• **Objectifs**
(a) Selon le texte sur Jérôme Savary, quel festival Marie-Pierre Baux a-t-elle fondé ?
(b) Indiquez si chacune des affirmations suivantes concorde avec le texte sur Jérôme Savary, en citant à l’identique les mots du texte qui tranchent : (i) Jérôme Savary a dirigé le Théâtre National de Chaillot ; (ii) Marie-Pierre Baux a travaillé avec lui pendant vingt ans ; (iii) le Grand Magic Circus est présenté comme le symbole d’une génération des années 80.
(c) Poursuivez le texte sur Jérôme Savary à partir de sa dernière phrase.

• **Texte présenté**
▬▬▬▬▬▬▬▬▬▬

Marie-Pierre Baux.

Lorsque, ce mardi 5 mars 2013, à 11h et des poussières (d’étoiles), nous l’avons appelé pour lui demander de réagir à la triste nouvelle concernant le décès de Jérôme Savary, avec lequel elle a collaboré toute une décennie durant, Marie-Pierre Baux, fondatrice du festival Estivales de Perpignan, n’a pu retenir ses émotions, son chagrin immense : “Oh !, mon Dieu… Je suis triste… Je l’aimais beaucoup… J’ai tellement partagé de formidables aventures professionneles avec lui… Nous étions devenus de vrais amis…”.

Extrait de « Des Jours et des Nuits dans les Etoiles, biographie  d’un festival », par Marie-Pierre Baux :

 

Chapitre sur Jérôme Savary : une décennie de collaboration et d’amitié

«  Jérôme Savary, l’ami  américain…*[1]

Y a d’La Joie (1997)

El Burges Gentilhombre Tropical (1998)

Chano Poso (2003)

Loooking for Joséphine (2006)

Notre collaboration s’est poursuivie de la meilleure manière dès  l’année suivante.

Jérôme Savary est un artiste hors normes, une sorte d’homme orchestre boulimique et talentueux : metteur en scène (y compris d’Opéra), comédien, musicien, directeur de compagnie… Après l’aventure du Grand Magic Circus, symbole de toute une génération (années 60/70), il fut ensuite directeur du CDN de Montpellier/LR, du Théâtre National de Chaillot puis de l’Opéra Comique avant de reprendre la route….

« Avec un superbe esprit de dérision, une énergie prodigieuse, et beaucoup d’improvisation, il monte, à mi-chemin de la manif et de l’opéra, des spectacles de rue, des revues-ballets.. »

Après le rendez vous manqué « censuré » du retour du Grand Magic Circus , nous  avons participé à la coproduction de «Y a’ D la Joie »et de « El Burges Tropical » …

Une décennie de projets, d’échanges professionnels et amicaux, dont nous avons eu toujours le meilleur ! Ce créateur prolifique peut aussi être capable du pire, mais cela c’est une autre histoire, cela dépend aussi des points de vue, du temps et du budget dont il dispose ! Il a signé des grands moments de Théâtre qui ont fait date, parmi lesquels « Cyrano » avec Huster et Weber, « La Femme  du boulanger » avec Galabru, «Cabaret »  avec Ute Lemper,….

▬▬▬▬▬▬▬▬▬▬

• **Bloc de données**
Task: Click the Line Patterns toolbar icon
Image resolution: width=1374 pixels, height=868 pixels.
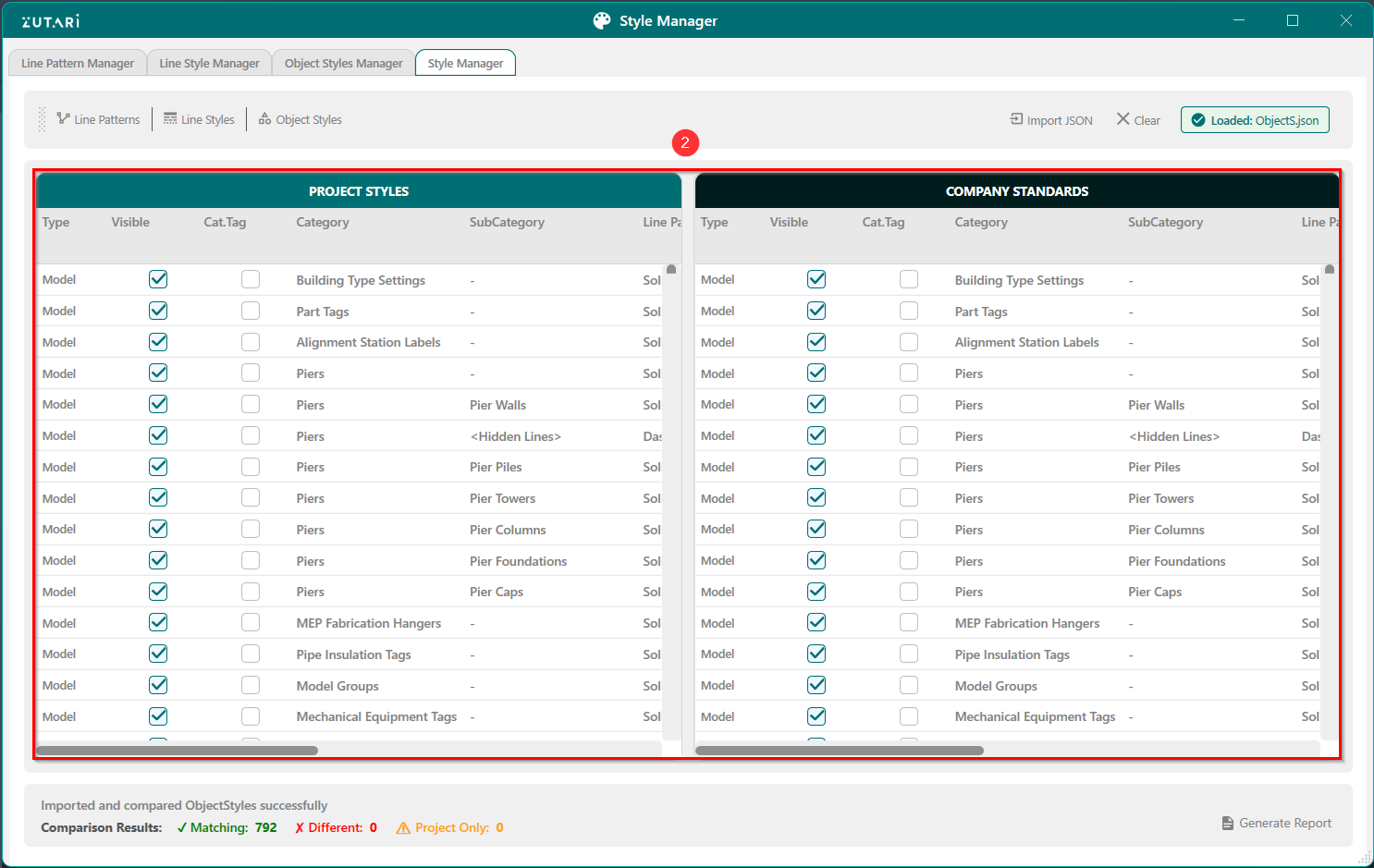Action: tap(63, 118)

▬▬▬▬▬▬▬▬▬▬

• **Réponses ci-dessous**
(a) Elle a fondé le festival Estivales de Perpignan.

(b)
(i) Oui : « il fut ensuite directeur du CDN de Montpellier/LR, du Théâtre National de Chaillot puis de l’Opéra Comique ».
(ii) Non : « avec lequel elle a collaboré toute une décennie durant ».
(iii) Non : « symbole de toute une génération (années 60/70) ».

(c)
Nous n’avons partagé que du bon et du très bon jusqu’au dernier projet ensemble : en 2006 sa création sur Joséphine Baker, « Looking for Joséphine» révéla de jeunes artistes américains excellents (certains issus de Brodway comme Nicole Rochelle éblouissante dans le rôle titre, avec la verve, le brio, l’humour de Joséphine Baker).

« Y a d’La Joie » avec Savary et Trenet !

1997. Notre premier projet ensemble, me tenait particulièrement à cœur. Savary préparait un spectacle musical sur Charles Trenet.

Outre le fait d’être née à Narbonne tout près de la maison du poète,  j’aime son univers décalé. Certaines de ses chansons ponctuent mes souvenirs d’enfance, en particulier « la Mer » , qu’il a composée  dans le train entre Narbonne et Perpignan, la Méditerranée et les Étangs[2], lieux des dimanches de mon enfance. Paysages émouvants, d’une beauté sans cesse recréée par les variations de lumière sur les étangs et la mer avec en fond immuable la silhouette du Canigou , comme le Fujiyama dans les  estampes de Hokusaï.

Jérôme Savary souhaitait rendre hommage à l’immense poète qu’est Charles Trenet et transposer à la scène l’univers qu’il crée dans ses chansons.

« Il n’est jamais trop tard pour avoir une enfance heureuse ».

Picasso

 

Road Movie de la  Nationale 7 

Ainsi il imagina avec Jacques Pessis, exégète de l’œuvre et ami de Trenet : « Une histoire simple comme les chansons de Trenet, pas bavarde pour laisser la plus grande place à la musique, mais qui tienne debout »[3].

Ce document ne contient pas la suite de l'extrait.